Cette histoire personnelle inscrit durablement son travail dans un geste politique.
Au début des années 2000, il devient l’une des voix du mouvement Kefaya, coalition contestataire inédite contre Hosni Moubarak. Lors des soulèvements de janvier 2011, Dar Merit, à quelques rues de la place Tahrir, sert de quartier général improvisé pour les activistes et les artistes mobilisés.
L’héritage d’un passeur
Éditeur exigeant, compagnon de route de toute une génération, Hashem aura défendu, souvent contre vents et marées, une idée simple de la littérature : celle qui dit vrai, quitte à déplaire. Sous son impulsion, Dar Merit a formé, presque malgré elle, une école de liberté et d’insoumission.
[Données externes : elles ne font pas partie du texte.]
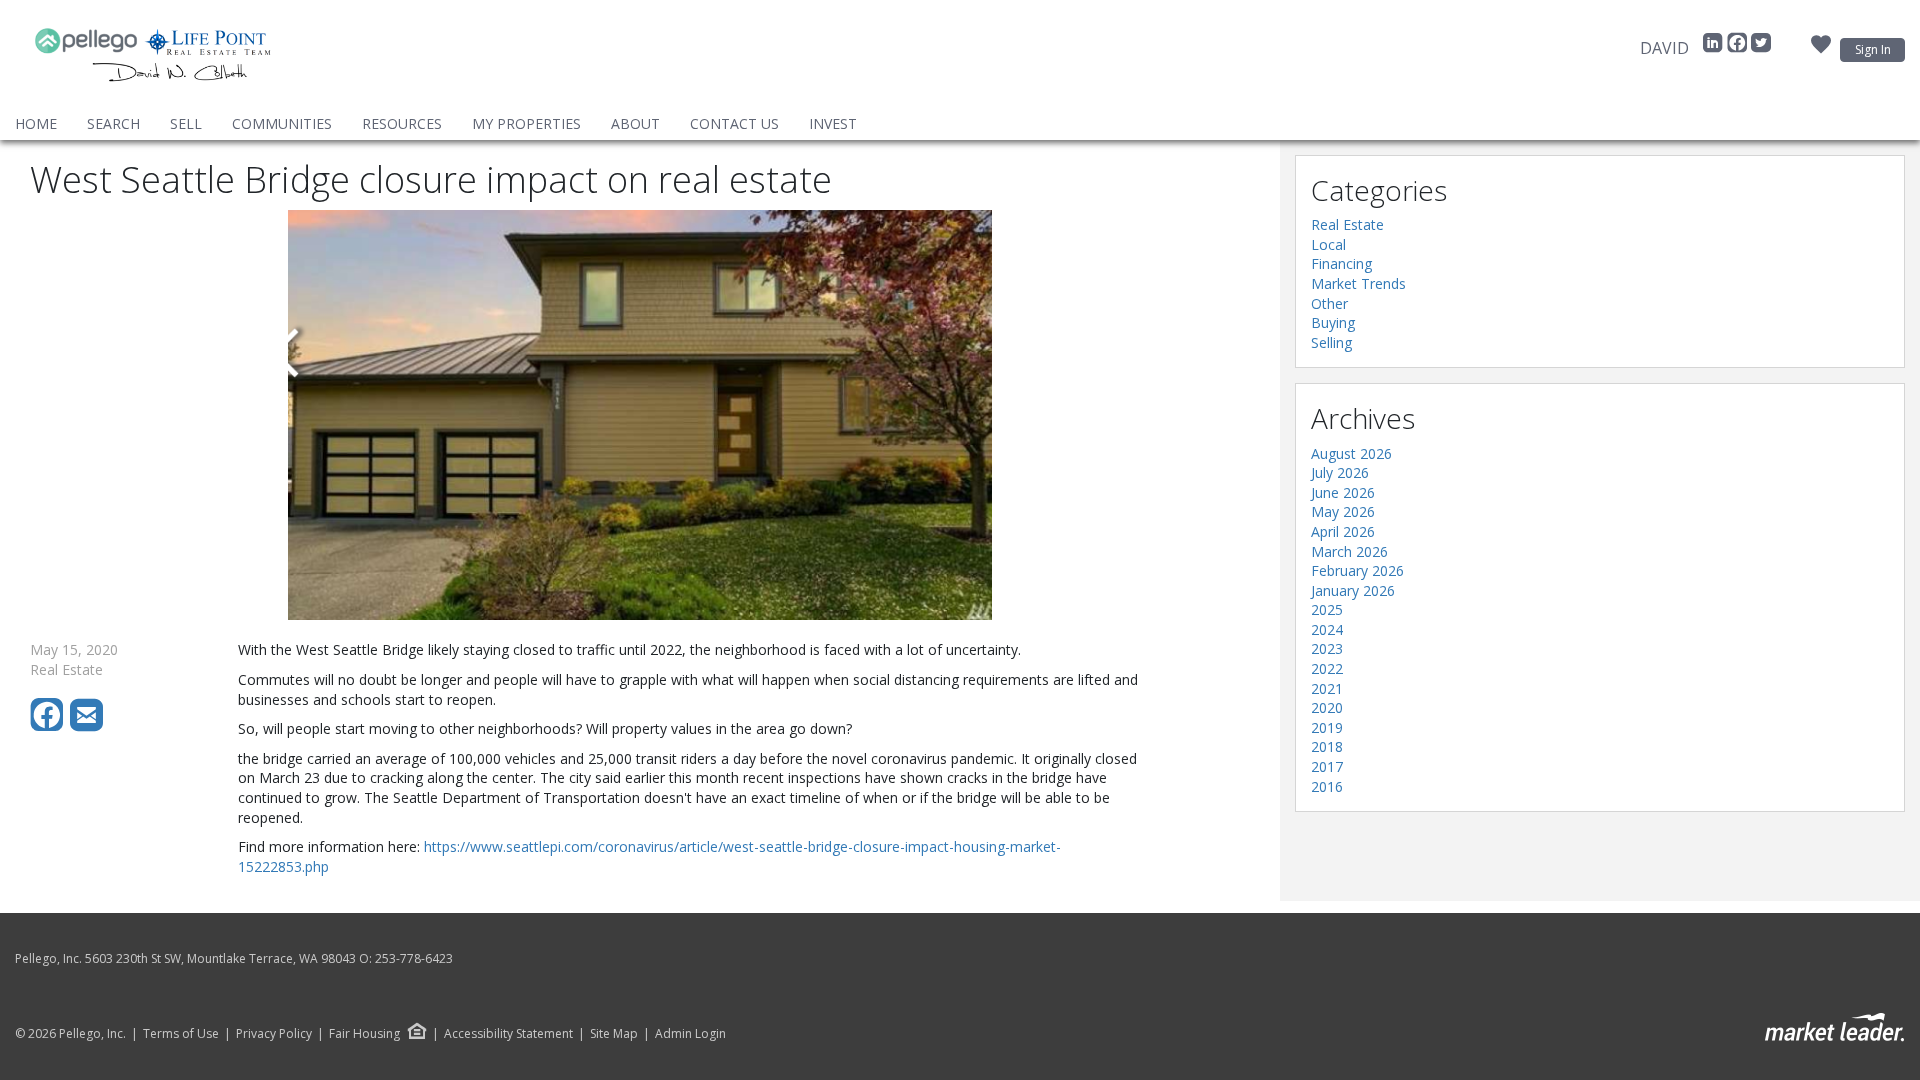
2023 (1327, 648)
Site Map (614, 1034)
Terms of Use (181, 1034)
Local (1328, 244)
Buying (1333, 322)
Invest (833, 123)
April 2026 (1343, 531)
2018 (1327, 746)
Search (113, 123)
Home (36, 123)
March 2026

Mais c’est sans doute avec L’Immeuble Yacoubian que son nom restera inscrit dans l’histoire littéraire du pays : l’exemple le plus éclatant d’un éditeur qui savait reconnaître, protéger et porter une œuvre capable de secouer une société entière.
Avec Mohamed Hashem disparaît une figure dont l’influence excède le champ littéraire : un homme pour qui la culture et la contestation n’auront jamais cessé d’aller de pair.